◆ **EXTRACTED RECORDS**
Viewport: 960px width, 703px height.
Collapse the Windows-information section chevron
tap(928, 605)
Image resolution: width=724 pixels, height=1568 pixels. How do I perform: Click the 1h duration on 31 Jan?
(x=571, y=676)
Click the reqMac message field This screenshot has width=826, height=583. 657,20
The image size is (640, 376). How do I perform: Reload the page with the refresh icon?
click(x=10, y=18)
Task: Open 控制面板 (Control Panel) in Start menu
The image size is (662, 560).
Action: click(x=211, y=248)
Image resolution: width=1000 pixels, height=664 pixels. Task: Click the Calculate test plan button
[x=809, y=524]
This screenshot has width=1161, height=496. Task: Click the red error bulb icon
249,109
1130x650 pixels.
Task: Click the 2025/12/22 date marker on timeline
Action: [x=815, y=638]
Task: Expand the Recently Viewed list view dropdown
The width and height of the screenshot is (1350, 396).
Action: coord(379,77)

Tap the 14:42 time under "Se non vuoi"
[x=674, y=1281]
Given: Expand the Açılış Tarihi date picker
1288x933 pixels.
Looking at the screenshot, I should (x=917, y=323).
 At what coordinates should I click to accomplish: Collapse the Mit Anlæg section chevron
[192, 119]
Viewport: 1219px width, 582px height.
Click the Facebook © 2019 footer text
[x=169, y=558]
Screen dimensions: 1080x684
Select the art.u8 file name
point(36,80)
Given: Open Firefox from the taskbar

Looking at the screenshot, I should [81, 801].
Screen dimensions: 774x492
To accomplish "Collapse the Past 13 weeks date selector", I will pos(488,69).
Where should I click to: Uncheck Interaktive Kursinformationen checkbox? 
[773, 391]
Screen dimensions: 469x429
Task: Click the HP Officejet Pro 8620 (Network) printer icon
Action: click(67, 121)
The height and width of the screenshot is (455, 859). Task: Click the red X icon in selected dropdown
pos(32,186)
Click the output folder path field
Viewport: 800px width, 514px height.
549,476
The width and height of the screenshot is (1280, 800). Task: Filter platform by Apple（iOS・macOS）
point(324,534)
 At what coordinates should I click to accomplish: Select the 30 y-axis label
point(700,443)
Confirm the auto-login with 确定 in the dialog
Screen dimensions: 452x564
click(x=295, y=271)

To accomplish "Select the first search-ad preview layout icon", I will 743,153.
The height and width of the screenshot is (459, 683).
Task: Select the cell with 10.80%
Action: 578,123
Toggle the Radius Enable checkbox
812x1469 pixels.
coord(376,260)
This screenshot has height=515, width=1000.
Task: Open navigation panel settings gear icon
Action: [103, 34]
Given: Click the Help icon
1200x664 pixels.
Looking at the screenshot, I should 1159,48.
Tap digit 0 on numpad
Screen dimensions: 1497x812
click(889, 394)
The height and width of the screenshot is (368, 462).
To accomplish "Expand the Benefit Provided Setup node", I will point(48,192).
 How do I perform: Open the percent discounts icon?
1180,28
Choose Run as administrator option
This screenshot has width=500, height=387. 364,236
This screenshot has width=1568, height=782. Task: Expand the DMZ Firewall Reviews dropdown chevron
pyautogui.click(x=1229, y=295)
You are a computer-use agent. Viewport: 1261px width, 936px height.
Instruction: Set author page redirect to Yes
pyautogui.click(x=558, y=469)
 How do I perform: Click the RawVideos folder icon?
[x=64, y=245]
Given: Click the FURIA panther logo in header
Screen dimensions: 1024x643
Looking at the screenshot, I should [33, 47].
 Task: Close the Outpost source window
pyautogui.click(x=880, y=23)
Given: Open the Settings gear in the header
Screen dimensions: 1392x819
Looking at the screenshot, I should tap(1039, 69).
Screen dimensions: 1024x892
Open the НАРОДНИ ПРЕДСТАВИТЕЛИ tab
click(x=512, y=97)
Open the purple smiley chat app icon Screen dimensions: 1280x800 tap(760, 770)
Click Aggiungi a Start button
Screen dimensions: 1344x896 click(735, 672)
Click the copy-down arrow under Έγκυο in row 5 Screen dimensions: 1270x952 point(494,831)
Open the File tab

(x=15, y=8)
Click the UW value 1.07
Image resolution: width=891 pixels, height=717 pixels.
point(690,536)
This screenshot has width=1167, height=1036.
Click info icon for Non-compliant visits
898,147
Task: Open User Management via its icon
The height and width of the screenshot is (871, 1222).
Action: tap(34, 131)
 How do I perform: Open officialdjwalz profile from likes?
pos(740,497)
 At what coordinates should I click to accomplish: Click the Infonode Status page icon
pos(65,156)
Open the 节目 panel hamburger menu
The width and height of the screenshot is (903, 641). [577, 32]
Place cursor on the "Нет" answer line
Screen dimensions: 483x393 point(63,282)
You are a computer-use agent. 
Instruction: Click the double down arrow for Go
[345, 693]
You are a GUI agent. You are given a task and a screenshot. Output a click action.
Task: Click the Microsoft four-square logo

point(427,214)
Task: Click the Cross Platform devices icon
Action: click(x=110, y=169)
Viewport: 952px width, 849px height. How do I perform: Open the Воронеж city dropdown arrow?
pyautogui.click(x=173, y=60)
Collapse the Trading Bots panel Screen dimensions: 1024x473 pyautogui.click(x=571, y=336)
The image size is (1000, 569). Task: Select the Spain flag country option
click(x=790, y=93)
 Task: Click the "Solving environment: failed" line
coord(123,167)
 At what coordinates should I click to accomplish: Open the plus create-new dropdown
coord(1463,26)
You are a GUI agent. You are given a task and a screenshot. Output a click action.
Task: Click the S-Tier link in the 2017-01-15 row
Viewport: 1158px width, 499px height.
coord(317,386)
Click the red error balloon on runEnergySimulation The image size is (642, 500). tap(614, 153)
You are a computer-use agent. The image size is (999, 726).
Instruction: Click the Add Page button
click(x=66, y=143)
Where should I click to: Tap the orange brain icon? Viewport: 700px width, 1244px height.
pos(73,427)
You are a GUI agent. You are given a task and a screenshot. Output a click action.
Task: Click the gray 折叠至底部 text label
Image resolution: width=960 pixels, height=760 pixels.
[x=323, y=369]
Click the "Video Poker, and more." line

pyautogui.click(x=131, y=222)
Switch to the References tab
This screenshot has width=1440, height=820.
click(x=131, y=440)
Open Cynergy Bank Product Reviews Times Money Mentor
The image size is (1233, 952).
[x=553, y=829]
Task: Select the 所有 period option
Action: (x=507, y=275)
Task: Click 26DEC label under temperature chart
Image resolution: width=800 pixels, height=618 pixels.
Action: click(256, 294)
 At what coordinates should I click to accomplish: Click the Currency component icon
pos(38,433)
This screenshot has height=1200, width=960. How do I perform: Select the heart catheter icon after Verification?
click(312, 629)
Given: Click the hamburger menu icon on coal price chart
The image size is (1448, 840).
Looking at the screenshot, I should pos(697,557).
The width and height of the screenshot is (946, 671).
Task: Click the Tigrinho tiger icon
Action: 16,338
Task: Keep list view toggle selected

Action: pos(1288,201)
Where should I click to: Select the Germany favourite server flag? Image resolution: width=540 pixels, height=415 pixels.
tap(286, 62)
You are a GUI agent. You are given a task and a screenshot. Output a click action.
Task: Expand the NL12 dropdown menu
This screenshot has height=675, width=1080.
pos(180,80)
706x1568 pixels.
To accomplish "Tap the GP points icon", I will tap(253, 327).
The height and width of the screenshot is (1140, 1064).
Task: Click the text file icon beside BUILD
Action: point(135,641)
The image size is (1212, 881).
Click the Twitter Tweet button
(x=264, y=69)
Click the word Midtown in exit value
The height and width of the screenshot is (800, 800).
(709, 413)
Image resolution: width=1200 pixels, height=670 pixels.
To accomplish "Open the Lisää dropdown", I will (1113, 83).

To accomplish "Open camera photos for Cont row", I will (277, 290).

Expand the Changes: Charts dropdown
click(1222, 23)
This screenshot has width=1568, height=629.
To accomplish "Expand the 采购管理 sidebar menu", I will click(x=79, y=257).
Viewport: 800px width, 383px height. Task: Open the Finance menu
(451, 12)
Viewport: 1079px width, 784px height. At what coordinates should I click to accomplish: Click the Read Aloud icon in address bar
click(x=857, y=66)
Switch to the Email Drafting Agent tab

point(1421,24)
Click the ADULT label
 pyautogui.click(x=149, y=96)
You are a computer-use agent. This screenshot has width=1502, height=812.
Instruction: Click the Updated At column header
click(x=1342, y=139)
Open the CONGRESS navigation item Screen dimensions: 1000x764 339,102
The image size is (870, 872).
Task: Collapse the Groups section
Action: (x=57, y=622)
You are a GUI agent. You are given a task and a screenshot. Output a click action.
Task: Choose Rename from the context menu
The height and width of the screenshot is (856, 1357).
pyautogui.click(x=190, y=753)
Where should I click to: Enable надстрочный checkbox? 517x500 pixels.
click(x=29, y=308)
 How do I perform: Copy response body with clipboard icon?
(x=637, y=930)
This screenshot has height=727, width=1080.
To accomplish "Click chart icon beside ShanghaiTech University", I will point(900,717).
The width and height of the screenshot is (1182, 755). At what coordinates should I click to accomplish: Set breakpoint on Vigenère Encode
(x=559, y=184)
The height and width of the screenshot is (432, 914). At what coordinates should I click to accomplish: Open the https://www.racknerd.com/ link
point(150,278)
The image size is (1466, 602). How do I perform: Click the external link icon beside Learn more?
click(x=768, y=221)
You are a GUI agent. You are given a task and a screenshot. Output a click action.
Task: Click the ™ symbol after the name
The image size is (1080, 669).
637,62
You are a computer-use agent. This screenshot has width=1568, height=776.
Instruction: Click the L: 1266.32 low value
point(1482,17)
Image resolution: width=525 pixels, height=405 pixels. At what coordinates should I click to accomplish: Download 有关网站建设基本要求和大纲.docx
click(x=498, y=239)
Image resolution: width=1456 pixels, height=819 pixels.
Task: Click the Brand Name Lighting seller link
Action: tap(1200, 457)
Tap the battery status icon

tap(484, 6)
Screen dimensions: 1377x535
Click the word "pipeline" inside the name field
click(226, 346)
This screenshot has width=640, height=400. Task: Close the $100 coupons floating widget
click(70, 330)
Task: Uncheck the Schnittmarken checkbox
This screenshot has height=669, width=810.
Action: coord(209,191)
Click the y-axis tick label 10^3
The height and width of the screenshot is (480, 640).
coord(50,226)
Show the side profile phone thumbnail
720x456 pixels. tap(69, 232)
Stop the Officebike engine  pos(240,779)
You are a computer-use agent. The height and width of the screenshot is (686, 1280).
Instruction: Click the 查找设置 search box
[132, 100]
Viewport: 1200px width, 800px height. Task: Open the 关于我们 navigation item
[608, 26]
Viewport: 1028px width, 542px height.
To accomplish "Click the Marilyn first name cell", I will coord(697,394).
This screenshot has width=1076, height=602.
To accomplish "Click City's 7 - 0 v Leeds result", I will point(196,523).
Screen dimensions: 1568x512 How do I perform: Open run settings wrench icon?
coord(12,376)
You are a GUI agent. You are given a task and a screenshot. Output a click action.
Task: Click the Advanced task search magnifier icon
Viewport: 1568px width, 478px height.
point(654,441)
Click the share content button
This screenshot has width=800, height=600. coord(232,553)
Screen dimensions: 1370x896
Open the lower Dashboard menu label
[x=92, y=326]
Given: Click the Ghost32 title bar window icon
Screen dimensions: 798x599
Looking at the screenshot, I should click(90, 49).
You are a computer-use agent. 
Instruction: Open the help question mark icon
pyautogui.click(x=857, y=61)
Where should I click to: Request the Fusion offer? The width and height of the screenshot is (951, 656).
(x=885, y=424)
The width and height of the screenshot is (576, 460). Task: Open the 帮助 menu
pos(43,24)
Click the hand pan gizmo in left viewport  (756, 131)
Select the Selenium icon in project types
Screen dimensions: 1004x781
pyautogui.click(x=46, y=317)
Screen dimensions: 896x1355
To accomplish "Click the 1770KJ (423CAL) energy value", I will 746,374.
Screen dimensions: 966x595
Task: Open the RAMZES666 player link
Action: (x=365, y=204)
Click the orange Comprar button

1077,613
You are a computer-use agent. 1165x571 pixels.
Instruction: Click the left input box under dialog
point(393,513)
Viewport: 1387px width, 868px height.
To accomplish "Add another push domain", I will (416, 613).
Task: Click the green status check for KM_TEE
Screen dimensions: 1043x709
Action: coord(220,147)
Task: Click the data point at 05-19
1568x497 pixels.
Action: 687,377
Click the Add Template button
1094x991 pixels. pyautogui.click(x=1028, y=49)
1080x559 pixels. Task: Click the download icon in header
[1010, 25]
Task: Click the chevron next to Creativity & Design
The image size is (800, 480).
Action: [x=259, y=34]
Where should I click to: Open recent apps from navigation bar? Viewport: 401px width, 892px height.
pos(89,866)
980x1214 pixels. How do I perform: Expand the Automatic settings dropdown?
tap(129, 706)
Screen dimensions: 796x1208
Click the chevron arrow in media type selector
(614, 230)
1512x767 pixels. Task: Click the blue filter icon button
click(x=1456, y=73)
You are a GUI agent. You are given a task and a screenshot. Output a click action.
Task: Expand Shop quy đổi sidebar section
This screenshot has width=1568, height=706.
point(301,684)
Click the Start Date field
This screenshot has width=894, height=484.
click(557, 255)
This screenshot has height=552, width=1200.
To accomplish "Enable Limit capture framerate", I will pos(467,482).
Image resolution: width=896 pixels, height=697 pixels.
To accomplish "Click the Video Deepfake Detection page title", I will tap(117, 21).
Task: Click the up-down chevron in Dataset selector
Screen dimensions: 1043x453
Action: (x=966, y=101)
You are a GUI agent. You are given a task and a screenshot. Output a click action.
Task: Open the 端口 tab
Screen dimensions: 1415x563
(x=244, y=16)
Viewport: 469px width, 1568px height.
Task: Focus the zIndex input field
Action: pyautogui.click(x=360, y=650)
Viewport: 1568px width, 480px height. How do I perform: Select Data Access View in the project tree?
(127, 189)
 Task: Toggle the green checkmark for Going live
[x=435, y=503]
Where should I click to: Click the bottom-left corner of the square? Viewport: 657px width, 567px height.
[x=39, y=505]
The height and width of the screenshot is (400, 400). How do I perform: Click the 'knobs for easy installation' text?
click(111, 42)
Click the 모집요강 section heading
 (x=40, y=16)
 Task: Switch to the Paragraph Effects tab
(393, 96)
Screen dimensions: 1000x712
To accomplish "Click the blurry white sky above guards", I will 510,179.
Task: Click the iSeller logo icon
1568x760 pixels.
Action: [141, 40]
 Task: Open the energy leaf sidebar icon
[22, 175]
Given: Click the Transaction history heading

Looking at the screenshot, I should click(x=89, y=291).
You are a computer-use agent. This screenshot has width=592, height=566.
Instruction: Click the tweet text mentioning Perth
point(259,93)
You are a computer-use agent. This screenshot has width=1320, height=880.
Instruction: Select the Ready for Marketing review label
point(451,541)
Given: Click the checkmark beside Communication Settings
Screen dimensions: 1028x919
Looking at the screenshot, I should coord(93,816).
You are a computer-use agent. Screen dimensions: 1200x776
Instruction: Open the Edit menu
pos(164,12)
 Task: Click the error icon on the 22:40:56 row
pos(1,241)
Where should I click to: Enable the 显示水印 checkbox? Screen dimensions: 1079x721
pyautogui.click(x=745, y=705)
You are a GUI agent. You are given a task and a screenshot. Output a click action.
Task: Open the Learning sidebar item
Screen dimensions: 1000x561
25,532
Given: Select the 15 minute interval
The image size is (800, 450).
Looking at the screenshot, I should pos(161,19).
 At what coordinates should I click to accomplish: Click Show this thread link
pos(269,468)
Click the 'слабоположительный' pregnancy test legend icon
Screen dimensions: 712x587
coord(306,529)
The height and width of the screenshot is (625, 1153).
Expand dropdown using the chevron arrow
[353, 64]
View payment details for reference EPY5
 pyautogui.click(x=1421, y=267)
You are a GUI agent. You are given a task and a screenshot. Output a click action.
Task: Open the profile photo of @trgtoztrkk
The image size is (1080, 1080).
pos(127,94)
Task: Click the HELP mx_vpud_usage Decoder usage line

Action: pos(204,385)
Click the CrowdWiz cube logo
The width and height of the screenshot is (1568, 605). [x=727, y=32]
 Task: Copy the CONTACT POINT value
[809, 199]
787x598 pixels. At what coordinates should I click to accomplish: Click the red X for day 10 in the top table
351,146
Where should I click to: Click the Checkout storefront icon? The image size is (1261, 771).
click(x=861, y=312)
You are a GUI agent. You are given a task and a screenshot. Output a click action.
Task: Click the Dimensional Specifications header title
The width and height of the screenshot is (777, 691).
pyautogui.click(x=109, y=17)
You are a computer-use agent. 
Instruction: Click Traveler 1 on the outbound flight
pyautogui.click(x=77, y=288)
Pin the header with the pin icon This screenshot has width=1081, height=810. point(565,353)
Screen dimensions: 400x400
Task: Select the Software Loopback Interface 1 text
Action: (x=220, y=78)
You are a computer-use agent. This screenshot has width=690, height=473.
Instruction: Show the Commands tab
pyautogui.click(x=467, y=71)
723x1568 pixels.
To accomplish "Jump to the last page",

◆ **INSTRUCTIONS TO FOLLOW**
Output each line exactly, from the first line of the data down to the line that contains "Given: Expand the Açılış Tarihi date picker", both included.

◆ **WRITTEN RESPONSE**
Viewport: 960px width, 703px height.
Collapse the Windows-information section chevron
tap(928, 605)
Image resolution: width=724 pixels, height=1568 pixels. How do I perform: Click the 1h duration on 31 Jan?
(x=571, y=676)
Click the reqMac message field This screenshot has width=826, height=583. 657,20
The image size is (640, 376). How do I perform: Reload the page with the refresh icon?
click(x=10, y=18)
Task: Open 控制面板 (Control Panel) in Start menu
The image size is (662, 560).
Action: click(x=211, y=248)
Image resolution: width=1000 pixels, height=664 pixels. Task: Click the Calculate test plan button
[x=809, y=524]
This screenshot has width=1161, height=496. Task: Click the red error bulb icon
249,109
1130x650 pixels.
Task: Click the 2025/12/22 date marker on timeline
Action: [x=815, y=638]
Task: Expand the Recently Viewed list view dropdown
The width and height of the screenshot is (1350, 396).
Action: coord(379,77)

Tap the 14:42 time under "Se non vuoi"
[x=674, y=1281]
Given: Expand the Açılış Tarihi date picker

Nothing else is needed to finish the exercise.